Jatznick is a municipality in the Vorpommern-Greifswald district, in Mecklenburg-Vorpommern in north-eastern Germany.

Geography
With almost 2,000 inhabitants, Jatznick is the largest municipality in the Uecker-Randow-Tal district. It is situated on the north-eastern edge of the Nördliche Höhenrücken, a terminal moraine that extends about 25 kilometres to the west (highest elevation in the Brohmer Berge 153 metres above sea level). North and east of Jatznick, the landscape becomes very flat (Ueckermünde Heath to the Szczecin Lagoon as well as the lowlands of the Friedländer Große Wiese). At Waldeshöhe there is the Aalsee, a water body of about 0.8 hectares.

Districts
Am Bahnhof
Blumenhagen
Belling
Groß Spiegelberg
Klein Luckow
Sandförde with Wilhelmsthal
Waldeshöhe

History
1354 the village Jatznick is mentioned for the first time in a document. The place was originally inhabited by Slavs, who gave the place its present name.

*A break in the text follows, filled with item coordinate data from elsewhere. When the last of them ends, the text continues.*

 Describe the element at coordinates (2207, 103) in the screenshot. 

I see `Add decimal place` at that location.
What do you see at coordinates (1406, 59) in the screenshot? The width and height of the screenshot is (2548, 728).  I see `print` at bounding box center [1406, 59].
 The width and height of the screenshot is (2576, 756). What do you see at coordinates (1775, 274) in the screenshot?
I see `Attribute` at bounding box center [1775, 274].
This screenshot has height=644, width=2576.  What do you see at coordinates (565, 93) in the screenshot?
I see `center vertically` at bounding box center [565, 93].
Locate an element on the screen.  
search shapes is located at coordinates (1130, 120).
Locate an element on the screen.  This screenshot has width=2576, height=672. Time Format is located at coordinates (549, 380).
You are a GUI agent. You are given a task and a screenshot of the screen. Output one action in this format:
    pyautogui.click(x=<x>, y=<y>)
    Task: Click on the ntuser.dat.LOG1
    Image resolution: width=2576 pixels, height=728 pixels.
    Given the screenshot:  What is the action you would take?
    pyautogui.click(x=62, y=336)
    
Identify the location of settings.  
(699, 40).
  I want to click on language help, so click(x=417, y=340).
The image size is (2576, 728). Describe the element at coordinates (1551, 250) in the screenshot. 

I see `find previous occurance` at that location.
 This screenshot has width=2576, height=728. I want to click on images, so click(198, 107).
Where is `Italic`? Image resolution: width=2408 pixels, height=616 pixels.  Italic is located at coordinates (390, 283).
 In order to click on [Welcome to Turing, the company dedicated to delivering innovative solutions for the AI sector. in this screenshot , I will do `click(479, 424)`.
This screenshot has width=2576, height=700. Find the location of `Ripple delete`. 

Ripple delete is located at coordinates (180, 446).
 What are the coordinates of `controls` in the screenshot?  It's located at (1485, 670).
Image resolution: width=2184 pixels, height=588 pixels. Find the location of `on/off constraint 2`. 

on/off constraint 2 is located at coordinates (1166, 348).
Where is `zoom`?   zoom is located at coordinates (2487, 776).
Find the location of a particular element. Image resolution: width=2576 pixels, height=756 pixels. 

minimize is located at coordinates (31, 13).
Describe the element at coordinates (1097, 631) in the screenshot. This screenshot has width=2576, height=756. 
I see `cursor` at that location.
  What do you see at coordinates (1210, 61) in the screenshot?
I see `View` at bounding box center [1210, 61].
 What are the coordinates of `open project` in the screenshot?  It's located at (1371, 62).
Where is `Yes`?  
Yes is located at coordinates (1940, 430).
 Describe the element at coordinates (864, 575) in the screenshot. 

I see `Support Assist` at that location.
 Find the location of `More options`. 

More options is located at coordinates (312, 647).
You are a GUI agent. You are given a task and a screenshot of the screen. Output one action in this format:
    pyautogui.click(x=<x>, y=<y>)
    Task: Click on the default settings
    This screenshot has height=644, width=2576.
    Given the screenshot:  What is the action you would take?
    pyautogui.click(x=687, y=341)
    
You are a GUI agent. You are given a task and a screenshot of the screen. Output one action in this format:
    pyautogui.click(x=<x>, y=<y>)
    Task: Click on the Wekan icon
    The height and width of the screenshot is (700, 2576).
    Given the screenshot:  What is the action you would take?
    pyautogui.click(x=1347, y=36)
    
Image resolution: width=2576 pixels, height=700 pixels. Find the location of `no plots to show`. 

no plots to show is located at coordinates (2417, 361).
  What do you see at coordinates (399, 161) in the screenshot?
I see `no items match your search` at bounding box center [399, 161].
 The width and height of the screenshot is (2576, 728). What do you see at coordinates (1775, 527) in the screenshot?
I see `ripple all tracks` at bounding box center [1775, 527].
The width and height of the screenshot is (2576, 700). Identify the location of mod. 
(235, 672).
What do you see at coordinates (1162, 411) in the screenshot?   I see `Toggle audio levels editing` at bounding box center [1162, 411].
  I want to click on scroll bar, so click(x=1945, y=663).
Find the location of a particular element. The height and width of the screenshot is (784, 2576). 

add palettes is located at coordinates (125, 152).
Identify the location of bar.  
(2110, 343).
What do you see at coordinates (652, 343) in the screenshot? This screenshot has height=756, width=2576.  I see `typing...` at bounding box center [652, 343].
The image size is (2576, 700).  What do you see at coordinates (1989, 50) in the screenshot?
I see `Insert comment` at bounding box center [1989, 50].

On 1 July 1950 the until then independent community of Waldeshöhe was incorporated. On 1 January 2001 the former municipality of Belling was incorporated. On 1 January 2012 the formerly independent communities of Blumenhagen and Klein Luckow were incorporated into Jatznick.

Transport
Jatznick railway station connects the area with Stralsund, Greifswald, Züssow, Angermünde, Eberswalde, Berlin, Ueckermünde and Neubrandenburg.